The young Dumas kissed the beauty’s hand and, by the small movement of her head and an incline of her neck, I surmised they had been quite intimate acquaintances. The courtesan turned and laughed at something another one of her many admirers said and her hand swayed in a mechanical movement, a sweeping motion of her fan, and my heart fluttered. If it was possible to recognize one’s lover by the motion of her fan then the sensual brunette on the Boulevard de la Madeleine could be no other than the Rohan nymph.

My lips parted around a silent gasp and then our eyes met.

It was not possible.
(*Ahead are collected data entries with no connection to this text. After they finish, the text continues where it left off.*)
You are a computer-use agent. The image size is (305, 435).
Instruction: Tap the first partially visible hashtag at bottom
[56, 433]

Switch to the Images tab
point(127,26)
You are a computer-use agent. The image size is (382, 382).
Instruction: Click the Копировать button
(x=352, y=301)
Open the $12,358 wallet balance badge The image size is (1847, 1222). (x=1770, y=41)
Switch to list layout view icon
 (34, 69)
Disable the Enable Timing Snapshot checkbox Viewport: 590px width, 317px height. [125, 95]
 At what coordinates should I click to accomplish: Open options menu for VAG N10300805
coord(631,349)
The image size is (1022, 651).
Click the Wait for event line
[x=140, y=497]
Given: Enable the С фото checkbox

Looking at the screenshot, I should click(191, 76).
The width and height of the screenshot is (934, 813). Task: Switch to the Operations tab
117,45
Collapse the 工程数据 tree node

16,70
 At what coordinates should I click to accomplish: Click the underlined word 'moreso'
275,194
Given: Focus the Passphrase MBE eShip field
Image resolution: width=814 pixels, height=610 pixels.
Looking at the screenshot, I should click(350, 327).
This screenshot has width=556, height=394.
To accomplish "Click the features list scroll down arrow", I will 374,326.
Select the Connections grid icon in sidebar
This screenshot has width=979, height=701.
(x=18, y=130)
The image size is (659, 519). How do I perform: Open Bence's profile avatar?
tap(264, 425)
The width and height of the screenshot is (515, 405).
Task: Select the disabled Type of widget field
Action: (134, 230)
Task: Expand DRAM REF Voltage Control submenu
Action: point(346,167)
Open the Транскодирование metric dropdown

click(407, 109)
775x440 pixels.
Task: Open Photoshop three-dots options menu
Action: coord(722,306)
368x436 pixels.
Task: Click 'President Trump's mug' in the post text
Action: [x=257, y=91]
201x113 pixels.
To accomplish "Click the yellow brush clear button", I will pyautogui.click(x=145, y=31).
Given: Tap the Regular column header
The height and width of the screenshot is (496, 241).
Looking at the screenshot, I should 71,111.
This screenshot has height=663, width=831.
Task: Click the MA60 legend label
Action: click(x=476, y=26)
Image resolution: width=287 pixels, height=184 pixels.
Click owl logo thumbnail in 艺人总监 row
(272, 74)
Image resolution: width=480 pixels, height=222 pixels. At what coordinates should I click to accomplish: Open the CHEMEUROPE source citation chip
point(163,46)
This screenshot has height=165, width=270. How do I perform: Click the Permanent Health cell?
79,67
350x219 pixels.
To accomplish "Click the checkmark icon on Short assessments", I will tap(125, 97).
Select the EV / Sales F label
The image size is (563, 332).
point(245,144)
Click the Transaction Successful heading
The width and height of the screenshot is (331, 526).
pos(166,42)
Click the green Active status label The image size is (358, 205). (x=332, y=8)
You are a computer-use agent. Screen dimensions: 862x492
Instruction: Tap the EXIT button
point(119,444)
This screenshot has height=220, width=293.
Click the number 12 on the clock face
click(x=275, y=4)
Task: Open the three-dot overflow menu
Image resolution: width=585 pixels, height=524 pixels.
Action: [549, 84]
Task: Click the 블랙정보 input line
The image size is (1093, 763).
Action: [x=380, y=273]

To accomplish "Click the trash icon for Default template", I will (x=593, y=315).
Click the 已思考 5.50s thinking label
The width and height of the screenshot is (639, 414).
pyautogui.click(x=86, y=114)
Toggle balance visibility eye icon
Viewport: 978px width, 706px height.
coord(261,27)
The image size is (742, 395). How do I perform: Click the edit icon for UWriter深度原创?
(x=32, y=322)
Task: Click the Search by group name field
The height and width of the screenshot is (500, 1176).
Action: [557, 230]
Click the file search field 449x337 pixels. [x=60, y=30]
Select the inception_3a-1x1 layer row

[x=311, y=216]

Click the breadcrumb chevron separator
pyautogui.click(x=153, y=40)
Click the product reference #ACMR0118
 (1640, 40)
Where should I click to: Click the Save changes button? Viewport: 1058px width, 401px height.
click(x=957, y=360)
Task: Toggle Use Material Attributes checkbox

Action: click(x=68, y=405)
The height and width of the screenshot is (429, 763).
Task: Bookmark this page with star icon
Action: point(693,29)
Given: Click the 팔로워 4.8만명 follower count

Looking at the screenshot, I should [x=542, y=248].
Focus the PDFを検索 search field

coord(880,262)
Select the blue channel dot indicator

Marie de Rohan had died and her mortal body had turned to water. And yet, the woman in the sedan appeared as startled as I was. It was evident, she had recognized me.

Her arm moved deliberately as she fanned herself, slowly, as if her fan was a giant wing of a white swan.

“Pardon me, my dears,” she spoke, rising with her hand on young Dumas’ shoulder. “I just remembered I told Laure to wait for me in the library. The poor dear girl must have fallen asleep!” she laughed, tossing back her hair. “I will return shortly. Do not dry out of jokes without me, gentlemen!”

She attempted to extricate herself when the grandson of Porthos carelessly let his hands rest about her waist.

“Are you really leaving, Marie?”

“No one likes an ardent lover in public, chéri,” she smiled only with her eyes, and caressed his face with her fan, effectively moving him out of her way.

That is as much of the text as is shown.